Start of EXERCISE MATERIAL

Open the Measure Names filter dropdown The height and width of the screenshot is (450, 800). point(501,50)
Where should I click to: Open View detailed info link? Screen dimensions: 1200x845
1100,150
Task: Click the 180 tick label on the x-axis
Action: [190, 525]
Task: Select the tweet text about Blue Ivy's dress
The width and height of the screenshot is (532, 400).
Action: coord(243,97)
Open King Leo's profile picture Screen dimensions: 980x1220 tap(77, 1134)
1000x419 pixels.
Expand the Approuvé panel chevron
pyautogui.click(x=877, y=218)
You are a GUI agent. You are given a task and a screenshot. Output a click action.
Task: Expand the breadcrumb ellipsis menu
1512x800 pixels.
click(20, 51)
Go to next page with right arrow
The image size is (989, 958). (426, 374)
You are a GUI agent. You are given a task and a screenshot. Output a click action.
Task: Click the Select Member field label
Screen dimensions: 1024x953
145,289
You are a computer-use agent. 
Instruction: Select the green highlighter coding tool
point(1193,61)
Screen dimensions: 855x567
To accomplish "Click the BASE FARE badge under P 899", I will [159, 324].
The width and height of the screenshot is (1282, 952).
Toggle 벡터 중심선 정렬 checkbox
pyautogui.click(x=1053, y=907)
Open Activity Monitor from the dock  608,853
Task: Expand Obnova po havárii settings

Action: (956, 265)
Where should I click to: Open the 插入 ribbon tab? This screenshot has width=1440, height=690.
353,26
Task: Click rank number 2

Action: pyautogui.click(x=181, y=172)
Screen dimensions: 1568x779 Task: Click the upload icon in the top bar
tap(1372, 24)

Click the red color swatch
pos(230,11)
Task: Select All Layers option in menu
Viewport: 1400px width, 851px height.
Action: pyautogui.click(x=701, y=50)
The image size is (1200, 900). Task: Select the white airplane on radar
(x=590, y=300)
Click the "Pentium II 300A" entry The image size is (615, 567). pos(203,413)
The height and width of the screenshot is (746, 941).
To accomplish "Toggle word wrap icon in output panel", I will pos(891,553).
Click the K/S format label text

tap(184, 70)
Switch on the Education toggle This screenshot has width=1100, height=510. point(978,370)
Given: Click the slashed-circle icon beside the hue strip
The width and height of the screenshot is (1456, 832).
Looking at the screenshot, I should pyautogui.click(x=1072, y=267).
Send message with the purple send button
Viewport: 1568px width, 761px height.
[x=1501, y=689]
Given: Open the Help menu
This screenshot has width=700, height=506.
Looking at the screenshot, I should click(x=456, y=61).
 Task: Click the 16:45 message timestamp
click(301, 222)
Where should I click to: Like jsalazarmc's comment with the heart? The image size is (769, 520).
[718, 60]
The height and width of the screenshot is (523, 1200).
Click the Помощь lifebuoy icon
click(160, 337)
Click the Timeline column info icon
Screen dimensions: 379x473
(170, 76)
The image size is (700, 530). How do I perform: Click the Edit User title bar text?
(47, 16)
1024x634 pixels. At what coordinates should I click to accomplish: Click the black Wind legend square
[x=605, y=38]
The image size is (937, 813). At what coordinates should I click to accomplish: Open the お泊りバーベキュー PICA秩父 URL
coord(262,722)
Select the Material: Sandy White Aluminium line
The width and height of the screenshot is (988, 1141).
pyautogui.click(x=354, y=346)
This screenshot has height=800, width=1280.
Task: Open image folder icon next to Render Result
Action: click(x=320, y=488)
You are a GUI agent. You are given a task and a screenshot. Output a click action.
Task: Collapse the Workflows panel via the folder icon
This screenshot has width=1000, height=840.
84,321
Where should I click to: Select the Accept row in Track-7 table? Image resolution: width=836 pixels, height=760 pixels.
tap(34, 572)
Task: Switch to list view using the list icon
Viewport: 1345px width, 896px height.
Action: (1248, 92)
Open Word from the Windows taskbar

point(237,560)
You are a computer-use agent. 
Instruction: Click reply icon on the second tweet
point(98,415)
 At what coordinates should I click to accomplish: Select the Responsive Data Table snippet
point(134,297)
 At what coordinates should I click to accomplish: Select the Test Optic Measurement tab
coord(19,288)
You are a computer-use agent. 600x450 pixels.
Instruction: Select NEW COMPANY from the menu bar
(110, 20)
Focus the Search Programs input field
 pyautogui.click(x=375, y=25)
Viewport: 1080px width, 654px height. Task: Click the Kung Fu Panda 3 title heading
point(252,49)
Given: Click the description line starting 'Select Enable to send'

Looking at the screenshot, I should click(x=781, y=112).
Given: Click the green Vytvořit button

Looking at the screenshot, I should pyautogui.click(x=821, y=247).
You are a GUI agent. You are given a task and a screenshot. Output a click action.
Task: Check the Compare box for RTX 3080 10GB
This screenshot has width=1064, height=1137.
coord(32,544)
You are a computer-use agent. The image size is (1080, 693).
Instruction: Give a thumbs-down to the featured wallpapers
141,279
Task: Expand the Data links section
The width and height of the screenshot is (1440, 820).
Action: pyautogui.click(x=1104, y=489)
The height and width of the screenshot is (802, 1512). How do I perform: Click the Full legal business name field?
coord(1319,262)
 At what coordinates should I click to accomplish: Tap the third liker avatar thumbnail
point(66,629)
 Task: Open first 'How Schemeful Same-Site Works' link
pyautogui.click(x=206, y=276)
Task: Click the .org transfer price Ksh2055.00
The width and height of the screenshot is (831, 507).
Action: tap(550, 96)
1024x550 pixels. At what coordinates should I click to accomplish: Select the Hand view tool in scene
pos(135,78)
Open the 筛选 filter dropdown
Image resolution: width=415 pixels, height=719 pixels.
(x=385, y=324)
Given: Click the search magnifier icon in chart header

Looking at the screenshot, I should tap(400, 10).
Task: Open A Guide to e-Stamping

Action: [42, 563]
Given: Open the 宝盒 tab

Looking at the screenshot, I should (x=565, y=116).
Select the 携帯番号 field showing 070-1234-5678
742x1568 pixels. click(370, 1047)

End of EXERCISE MATERIAL

■ PROBLEM TO WORK ON: Copy the data above in its entirety, exactly as given.

■ ANSWER TO THIS EXERCISE:
Open the Measure Names filter dropdown The height and width of the screenshot is (450, 800). point(501,50)
Where should I click to: Open View detailed info link? Screen dimensions: 1200x845
1100,150
Task: Click the 180 tick label on the x-axis
Action: [190, 525]
Task: Select the tweet text about Blue Ivy's dress
The width and height of the screenshot is (532, 400).
Action: coord(243,97)
Open King Leo's profile picture Screen dimensions: 980x1220 tap(77, 1134)
1000x419 pixels.
Expand the Approuvé panel chevron
pyautogui.click(x=877, y=218)
You are a GUI agent. You are given a task and a screenshot. Output a click action.
Task: Expand the breadcrumb ellipsis menu
1512x800 pixels.
click(20, 51)
Go to next page with right arrow
The image size is (989, 958). (426, 374)
You are a GUI agent. You are given a task and a screenshot. Output a click action.
Task: Click the Select Member field label
Screen dimensions: 1024x953
145,289
You are a computer-use agent. 
Instruction: Select the green highlighter coding tool
point(1193,61)
Screen dimensions: 855x567
To accomplish "Click the BASE FARE badge under P 899", I will [159, 324].
The width and height of the screenshot is (1282, 952).
Toggle 벡터 중심선 정렬 checkbox
pyautogui.click(x=1053, y=907)
Open Activity Monitor from the dock  608,853
Task: Expand Obnova po havárii settings

Action: (956, 265)
Where should I click to: Open the 插入 ribbon tab? This screenshot has width=1440, height=690.
353,26
Task: Click rank number 2

Action: pyautogui.click(x=181, y=172)
Screen dimensions: 1568x779 Task: Click the upload icon in the top bar
tap(1372, 24)

Click the red color swatch
pos(230,11)
Task: Select All Layers option in menu
Viewport: 1400px width, 851px height.
Action: pyautogui.click(x=701, y=50)
The image size is (1200, 900). Task: Select the white airplane on radar
(x=590, y=300)
Click the "Pentium II 300A" entry The image size is (615, 567). pos(203,413)
The height and width of the screenshot is (746, 941).
To accomplish "Toggle word wrap icon in output panel", I will pos(891,553).
Click the K/S format label text

tap(184, 70)
Switch on the Education toggle This screenshot has width=1100, height=510. point(978,370)
Given: Click the slashed-circle icon beside the hue strip
The width and height of the screenshot is (1456, 832).
Looking at the screenshot, I should pyautogui.click(x=1072, y=267).
Send message with the purple send button
Viewport: 1568px width, 761px height.
[x=1501, y=689]
Given: Open the Help menu
This screenshot has width=700, height=506.
Looking at the screenshot, I should click(x=456, y=61).
 Task: Click the 16:45 message timestamp
click(301, 222)
Where should I click to: Like jsalazarmc's comment with the heart? The image size is (769, 520).
[718, 60]
The height and width of the screenshot is (523, 1200).
Click the Помощь lifebuoy icon
click(160, 337)
Click the Timeline column info icon
Screen dimensions: 379x473
(170, 76)
The image size is (700, 530). How do I perform: Click the Edit User title bar text?
(47, 16)
1024x634 pixels. At what coordinates should I click to accomplish: Click the black Wind legend square
[x=605, y=38]
The image size is (937, 813). At what coordinates should I click to accomplish: Open the お泊りバーベキュー PICA秩父 URL
coord(262,722)
Select the Material: Sandy White Aluminium line
The width and height of the screenshot is (988, 1141).
pyautogui.click(x=354, y=346)
This screenshot has height=800, width=1280.
Task: Open image folder icon next to Render Result
Action: click(x=320, y=488)
You are a GUI agent. You are given a task and a screenshot. Output a click action.
Task: Collapse the Workflows panel via the folder icon
This screenshot has width=1000, height=840.
84,321
Where should I click to: Select the Accept row in Track-7 table? Image resolution: width=836 pixels, height=760 pixels.
tap(34, 572)
Task: Switch to list view using the list icon
Viewport: 1345px width, 896px height.
Action: (1248, 92)
Open Word from the Windows taskbar

point(237,560)
You are a computer-use agent. 
Instruction: Click reply icon on the second tweet
point(98,415)
 At what coordinates should I click to accomplish: Select the Responsive Data Table snippet
point(134,297)
 At what coordinates should I click to accomplish: Select the Test Optic Measurement tab
coord(19,288)
You are a computer-use agent. 600x450 pixels.
Instruction: Select NEW COMPANY from the menu bar
(110, 20)
Focus the Search Programs input field
 pyautogui.click(x=375, y=25)
Viewport: 1080px width, 654px height. Task: Click the Kung Fu Panda 3 title heading
point(252,49)
Given: Click the description line starting 'Select Enable to send'

Looking at the screenshot, I should click(x=781, y=112).
Given: Click the green Vytvořit button

Looking at the screenshot, I should pyautogui.click(x=821, y=247).
You are a GUI agent. You are given a task and a screenshot. Output a click action.
Task: Check the Compare box for RTX 3080 10GB
This screenshot has width=1064, height=1137.
coord(32,544)
You are a computer-use agent. The image size is (1080, 693).
Instruction: Give a thumbs-down to the featured wallpapers
141,279
Task: Expand the Data links section
The width and height of the screenshot is (1440, 820).
Action: pyautogui.click(x=1104, y=489)
The height and width of the screenshot is (802, 1512). How do I perform: Click the Full legal business name field?
coord(1319,262)
 At what coordinates should I click to accomplish: Tap the third liker avatar thumbnail
point(66,629)
 Task: Open first 'How Schemeful Same-Site Works' link
pyautogui.click(x=206, y=276)
Task: Click the .org transfer price Ksh2055.00
The width and height of the screenshot is (831, 507).
Action: tap(550, 96)
1024x550 pixels. At what coordinates should I click to accomplish: Select the Hand view tool in scene
pos(135,78)
Open the 筛选 filter dropdown
Image resolution: width=415 pixels, height=719 pixels.
(x=385, y=324)
Given: Click the search magnifier icon in chart header

Looking at the screenshot, I should tap(400, 10).
Task: Open A Guide to e-Stamping

Action: [42, 563]
Given: Open the 宝盒 tab

Looking at the screenshot, I should (x=565, y=116).
Select the 携帯番号 field showing 070-1234-5678
742x1568 pixels. click(370, 1047)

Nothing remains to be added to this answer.